Start of SOURCE MATERIAL

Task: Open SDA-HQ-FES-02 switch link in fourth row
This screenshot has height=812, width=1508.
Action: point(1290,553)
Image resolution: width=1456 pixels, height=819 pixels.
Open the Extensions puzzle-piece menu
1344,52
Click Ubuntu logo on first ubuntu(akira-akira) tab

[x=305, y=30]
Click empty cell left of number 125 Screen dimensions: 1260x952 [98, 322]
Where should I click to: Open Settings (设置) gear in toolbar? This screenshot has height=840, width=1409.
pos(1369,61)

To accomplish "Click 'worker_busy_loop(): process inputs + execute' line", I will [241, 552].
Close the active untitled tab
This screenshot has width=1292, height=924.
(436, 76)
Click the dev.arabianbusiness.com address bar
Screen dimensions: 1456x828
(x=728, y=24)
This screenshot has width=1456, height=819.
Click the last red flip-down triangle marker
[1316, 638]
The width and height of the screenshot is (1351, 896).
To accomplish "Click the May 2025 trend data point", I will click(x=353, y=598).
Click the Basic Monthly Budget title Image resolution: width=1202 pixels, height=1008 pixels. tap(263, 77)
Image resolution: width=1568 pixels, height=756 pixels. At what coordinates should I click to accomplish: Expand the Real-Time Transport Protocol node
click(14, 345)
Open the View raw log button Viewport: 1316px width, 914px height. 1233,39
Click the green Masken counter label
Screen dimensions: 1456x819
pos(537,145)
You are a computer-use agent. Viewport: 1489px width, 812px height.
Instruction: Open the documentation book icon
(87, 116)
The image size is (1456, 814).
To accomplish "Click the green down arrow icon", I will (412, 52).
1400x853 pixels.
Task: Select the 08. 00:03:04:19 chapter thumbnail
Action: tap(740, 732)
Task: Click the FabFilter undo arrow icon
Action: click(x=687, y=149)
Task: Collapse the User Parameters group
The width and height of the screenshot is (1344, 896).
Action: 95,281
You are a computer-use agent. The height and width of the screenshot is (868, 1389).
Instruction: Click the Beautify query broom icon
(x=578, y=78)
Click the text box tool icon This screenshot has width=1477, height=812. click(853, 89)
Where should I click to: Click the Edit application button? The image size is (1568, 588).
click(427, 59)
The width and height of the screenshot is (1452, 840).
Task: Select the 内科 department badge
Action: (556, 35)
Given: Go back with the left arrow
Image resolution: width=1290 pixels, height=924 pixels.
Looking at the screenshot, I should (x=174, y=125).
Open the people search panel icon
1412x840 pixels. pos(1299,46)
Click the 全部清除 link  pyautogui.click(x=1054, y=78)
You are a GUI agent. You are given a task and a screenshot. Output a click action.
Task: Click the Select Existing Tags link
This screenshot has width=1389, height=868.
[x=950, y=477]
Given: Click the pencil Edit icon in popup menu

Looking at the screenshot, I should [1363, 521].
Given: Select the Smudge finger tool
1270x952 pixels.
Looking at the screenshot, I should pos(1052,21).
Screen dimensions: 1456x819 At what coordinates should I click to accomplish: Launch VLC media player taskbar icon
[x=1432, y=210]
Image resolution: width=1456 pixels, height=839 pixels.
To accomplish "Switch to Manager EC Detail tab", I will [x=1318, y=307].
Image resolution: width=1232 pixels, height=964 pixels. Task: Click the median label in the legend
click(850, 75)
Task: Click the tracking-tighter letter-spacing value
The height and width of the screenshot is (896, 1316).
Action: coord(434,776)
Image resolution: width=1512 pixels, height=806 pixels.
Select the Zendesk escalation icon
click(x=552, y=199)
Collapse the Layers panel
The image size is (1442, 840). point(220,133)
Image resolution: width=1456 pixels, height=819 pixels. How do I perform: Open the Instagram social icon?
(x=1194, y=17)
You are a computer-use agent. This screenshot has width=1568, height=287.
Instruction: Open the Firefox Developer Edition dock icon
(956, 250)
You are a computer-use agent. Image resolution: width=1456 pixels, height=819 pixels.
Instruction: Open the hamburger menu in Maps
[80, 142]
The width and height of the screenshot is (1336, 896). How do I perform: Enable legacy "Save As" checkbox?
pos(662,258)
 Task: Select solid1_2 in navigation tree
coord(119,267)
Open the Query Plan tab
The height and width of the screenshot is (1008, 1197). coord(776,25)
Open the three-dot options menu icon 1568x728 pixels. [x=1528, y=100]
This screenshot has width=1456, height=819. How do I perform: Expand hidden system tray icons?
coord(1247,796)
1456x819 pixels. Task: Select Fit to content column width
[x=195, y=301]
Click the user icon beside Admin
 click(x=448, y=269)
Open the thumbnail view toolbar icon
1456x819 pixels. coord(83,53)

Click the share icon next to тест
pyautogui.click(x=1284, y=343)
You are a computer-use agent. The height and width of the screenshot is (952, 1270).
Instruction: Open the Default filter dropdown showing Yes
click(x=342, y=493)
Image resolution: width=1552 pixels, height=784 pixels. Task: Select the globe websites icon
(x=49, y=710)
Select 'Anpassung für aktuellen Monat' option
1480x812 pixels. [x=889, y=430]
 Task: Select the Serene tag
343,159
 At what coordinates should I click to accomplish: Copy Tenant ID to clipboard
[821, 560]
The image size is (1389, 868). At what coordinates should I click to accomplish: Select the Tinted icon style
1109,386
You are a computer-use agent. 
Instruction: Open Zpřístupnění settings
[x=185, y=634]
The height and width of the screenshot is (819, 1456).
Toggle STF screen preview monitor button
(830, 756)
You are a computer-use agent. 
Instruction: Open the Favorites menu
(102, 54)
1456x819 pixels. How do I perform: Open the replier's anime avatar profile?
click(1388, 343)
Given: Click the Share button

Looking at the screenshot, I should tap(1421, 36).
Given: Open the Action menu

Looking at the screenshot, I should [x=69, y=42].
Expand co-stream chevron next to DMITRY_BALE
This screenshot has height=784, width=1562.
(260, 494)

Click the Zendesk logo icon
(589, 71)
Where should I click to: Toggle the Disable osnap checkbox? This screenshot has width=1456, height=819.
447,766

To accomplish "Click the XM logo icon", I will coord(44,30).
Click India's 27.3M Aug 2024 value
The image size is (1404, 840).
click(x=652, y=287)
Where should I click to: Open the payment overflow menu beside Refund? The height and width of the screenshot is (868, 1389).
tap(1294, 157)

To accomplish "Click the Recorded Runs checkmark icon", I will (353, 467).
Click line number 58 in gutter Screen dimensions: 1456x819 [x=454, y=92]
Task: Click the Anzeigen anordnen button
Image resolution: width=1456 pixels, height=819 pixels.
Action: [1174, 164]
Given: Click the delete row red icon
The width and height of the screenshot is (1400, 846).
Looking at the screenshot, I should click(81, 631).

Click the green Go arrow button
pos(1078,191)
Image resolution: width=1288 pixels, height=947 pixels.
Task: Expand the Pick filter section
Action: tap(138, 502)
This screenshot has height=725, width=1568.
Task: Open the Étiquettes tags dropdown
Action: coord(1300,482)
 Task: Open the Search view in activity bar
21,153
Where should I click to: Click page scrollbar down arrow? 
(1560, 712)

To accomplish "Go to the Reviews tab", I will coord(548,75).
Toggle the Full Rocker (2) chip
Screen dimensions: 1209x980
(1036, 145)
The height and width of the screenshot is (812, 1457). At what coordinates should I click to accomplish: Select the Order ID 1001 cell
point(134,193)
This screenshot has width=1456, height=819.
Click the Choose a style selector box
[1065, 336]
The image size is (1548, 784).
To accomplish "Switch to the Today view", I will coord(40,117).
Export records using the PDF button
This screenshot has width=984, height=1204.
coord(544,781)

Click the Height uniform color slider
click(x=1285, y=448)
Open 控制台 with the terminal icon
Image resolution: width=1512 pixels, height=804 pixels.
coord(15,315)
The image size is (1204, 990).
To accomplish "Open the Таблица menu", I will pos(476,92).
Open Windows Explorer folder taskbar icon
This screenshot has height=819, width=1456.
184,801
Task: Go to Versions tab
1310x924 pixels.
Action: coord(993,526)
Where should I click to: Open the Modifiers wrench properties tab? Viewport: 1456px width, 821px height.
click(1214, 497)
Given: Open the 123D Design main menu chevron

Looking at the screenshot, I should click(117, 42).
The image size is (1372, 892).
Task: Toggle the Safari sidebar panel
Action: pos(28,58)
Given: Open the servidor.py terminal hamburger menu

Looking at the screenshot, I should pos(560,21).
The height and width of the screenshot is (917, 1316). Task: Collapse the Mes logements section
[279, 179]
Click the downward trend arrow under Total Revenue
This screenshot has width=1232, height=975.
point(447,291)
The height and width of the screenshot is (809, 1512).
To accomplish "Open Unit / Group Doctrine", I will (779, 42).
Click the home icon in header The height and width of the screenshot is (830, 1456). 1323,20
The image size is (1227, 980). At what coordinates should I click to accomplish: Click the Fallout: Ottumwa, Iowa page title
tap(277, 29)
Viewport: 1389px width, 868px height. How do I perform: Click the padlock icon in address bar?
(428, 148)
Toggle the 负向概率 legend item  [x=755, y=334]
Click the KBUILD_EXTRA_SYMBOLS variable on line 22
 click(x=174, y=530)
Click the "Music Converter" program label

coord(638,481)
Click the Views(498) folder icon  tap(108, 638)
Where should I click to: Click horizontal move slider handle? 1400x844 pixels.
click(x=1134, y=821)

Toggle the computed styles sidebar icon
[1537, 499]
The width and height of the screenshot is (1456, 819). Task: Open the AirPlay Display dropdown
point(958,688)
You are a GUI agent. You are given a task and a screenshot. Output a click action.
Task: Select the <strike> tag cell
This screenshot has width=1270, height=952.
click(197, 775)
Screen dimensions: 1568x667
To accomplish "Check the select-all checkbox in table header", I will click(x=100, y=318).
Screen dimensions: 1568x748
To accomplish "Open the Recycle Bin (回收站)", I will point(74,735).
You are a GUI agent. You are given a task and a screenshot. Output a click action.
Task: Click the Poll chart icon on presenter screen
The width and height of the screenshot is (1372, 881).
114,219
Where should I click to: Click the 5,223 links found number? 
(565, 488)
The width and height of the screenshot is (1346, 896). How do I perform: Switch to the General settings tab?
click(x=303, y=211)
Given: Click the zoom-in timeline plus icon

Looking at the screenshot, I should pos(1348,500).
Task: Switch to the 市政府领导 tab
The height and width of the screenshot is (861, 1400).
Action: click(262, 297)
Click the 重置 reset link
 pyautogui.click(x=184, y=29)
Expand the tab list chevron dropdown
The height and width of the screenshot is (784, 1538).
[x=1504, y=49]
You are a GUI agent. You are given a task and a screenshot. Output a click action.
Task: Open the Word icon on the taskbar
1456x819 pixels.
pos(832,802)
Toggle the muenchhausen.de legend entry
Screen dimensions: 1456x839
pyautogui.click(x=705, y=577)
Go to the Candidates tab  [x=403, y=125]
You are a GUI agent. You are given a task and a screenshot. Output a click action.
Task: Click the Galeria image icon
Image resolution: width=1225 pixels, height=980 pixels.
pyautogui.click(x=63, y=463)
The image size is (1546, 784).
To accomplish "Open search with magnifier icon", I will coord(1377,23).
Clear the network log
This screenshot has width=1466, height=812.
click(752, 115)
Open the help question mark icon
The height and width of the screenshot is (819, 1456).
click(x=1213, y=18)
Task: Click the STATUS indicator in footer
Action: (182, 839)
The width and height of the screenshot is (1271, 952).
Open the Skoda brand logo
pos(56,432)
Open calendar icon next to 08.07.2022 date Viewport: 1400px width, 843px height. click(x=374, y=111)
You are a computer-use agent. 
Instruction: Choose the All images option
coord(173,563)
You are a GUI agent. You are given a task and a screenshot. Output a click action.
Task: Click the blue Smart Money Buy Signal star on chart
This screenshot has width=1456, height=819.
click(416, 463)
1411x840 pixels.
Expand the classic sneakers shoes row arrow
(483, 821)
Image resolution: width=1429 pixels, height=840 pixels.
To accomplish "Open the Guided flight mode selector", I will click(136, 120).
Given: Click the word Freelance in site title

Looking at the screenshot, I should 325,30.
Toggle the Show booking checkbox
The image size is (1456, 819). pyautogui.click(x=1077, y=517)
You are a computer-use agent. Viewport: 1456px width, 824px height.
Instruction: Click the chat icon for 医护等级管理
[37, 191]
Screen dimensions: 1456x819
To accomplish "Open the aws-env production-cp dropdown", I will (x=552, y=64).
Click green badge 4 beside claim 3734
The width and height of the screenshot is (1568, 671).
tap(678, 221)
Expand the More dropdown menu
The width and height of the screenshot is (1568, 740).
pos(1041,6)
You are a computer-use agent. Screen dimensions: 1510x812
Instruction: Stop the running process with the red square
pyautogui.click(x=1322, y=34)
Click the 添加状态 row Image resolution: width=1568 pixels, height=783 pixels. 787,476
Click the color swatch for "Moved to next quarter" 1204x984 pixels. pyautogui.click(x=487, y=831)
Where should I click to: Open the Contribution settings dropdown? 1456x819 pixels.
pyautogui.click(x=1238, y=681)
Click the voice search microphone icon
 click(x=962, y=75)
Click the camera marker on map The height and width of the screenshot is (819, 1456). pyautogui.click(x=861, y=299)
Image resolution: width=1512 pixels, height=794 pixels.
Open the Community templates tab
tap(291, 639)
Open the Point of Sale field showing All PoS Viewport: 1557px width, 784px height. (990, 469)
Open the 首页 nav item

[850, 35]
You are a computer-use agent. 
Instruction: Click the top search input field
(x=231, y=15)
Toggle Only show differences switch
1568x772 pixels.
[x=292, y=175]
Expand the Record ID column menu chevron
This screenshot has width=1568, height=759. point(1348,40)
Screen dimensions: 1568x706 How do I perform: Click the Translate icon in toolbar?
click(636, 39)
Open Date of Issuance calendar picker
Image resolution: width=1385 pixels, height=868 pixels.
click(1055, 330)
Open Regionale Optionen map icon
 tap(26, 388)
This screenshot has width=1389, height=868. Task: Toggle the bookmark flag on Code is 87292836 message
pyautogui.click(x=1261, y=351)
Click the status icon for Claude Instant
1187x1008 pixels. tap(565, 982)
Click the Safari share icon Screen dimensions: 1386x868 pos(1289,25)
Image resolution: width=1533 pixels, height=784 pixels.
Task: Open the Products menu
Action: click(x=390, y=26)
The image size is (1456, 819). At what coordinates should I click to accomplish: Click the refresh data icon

End of SOURCE MATERIAL

▶ **PROBLEM STATEMENT**:
All lines above containing the string "header" are to be collected.

▶ **ANSWER TO THE EXERCISE**:
Click the home icon in header The height and width of the screenshot is (830, 1456). 1323,20
To accomplish "Check the select-all checkbox in table header", I will click(x=100, y=318).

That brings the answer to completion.